October 18, 2010

Andrew Kingsmill (1538–1569) on Christ’s Question to Judas

Even as that lamentable question imports, Judas, you betray the Son of Man with a kiss? [Luke 22:48] Which was to say, “you whom I have chosen of many a thousand, one of my twelve familiars, you upon whom I have bestowed so many good turns, to whom I have given freely so many good lessons, upon whom I have wasted so many words, you that eat bread with me, you that dip in one dish with me, you you lift up your heel against me, and tread me under foot? you that provide for the sustenance of my body, are you become the betrayer of my soul? whose salvation I have sought by so many means, do you thirst for my blood? for whom I am content to lay down my life, are you become my hangman? Come you unto me with the face of a friend, and give me up to my enemies?
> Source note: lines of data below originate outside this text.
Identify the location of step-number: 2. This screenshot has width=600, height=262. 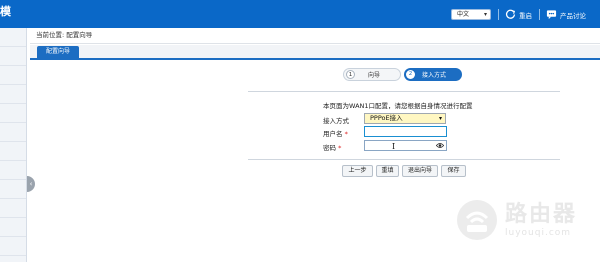
(410, 74).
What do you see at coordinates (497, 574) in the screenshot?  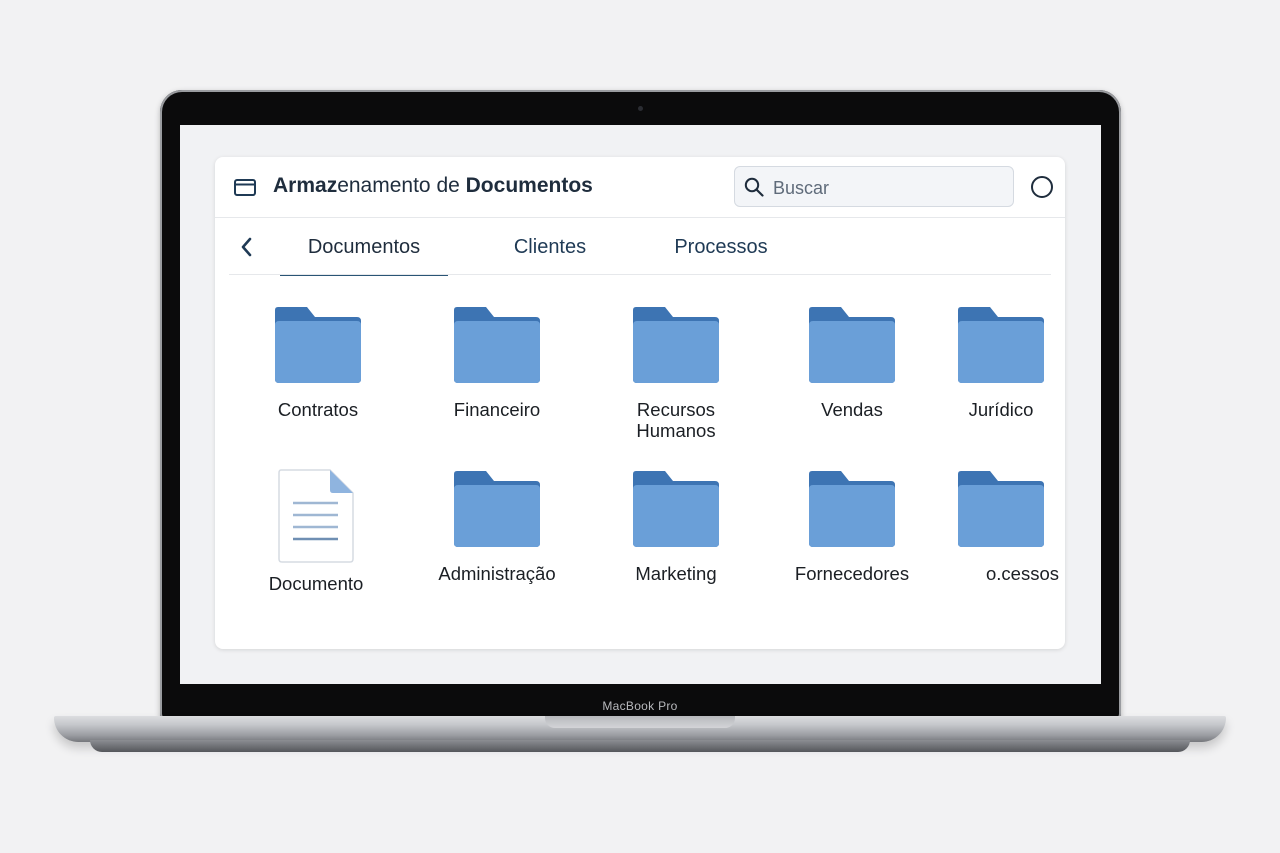 I see `item-label: Administração` at bounding box center [497, 574].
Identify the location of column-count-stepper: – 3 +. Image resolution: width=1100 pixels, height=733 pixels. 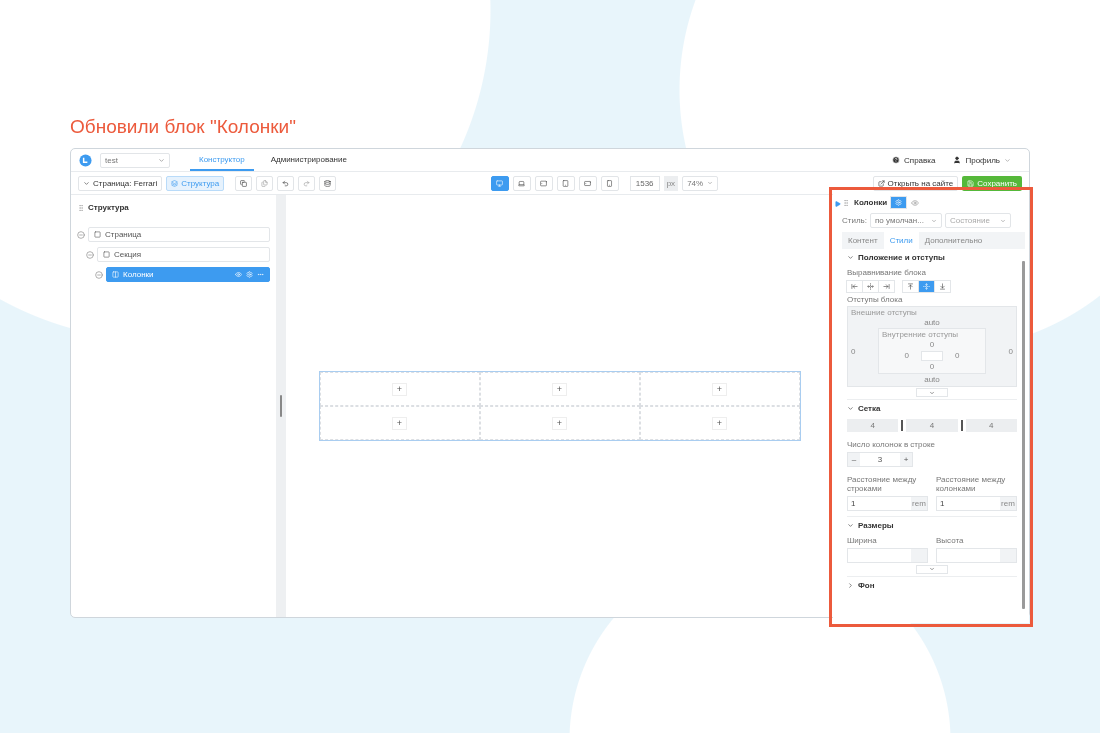
(880, 459).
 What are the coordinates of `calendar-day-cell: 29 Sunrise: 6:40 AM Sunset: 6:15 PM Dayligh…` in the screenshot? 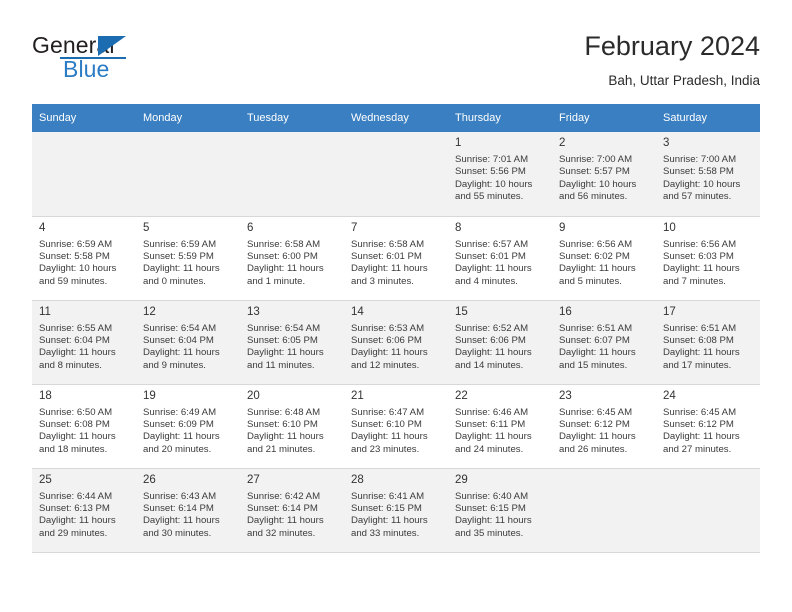 It's located at (500, 510).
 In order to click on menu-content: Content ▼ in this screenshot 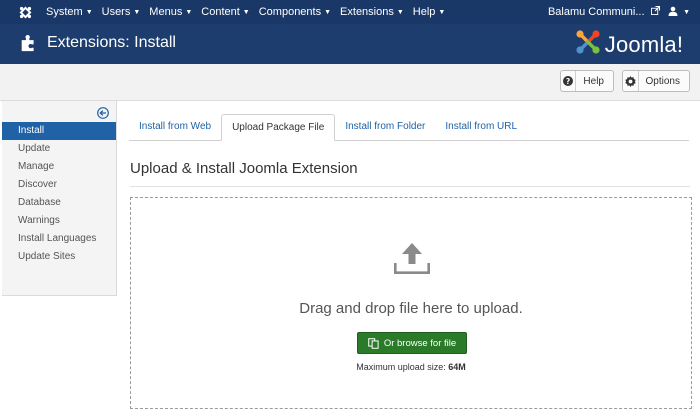, I will do `click(225, 12)`.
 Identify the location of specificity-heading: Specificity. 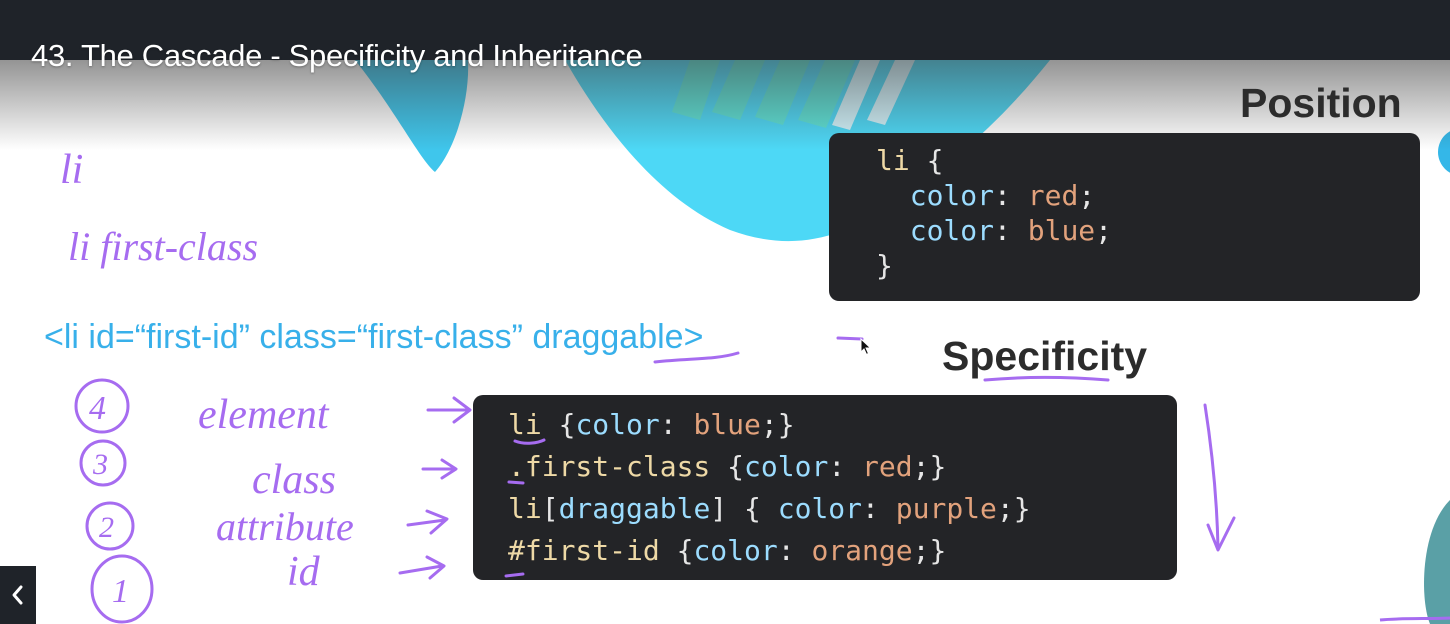
(1045, 356).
You call me master, and wish me the curse of the cross? You give me a kiss, and wound my heart?” These sighs no doubt came up with that question.
Andrew Kingsmill, A View of Man’s Estate, Wherein the Great Mercie of God in Man’s Free Justification by Christ, is Very Comfortably Declared (London: H. Bynneman, for Lucas Harison and George Bishop, 1574), E3v; or p. 62 [no pagination; pages numbered manually from the beginning of the treatise; some spelling updated and modernized].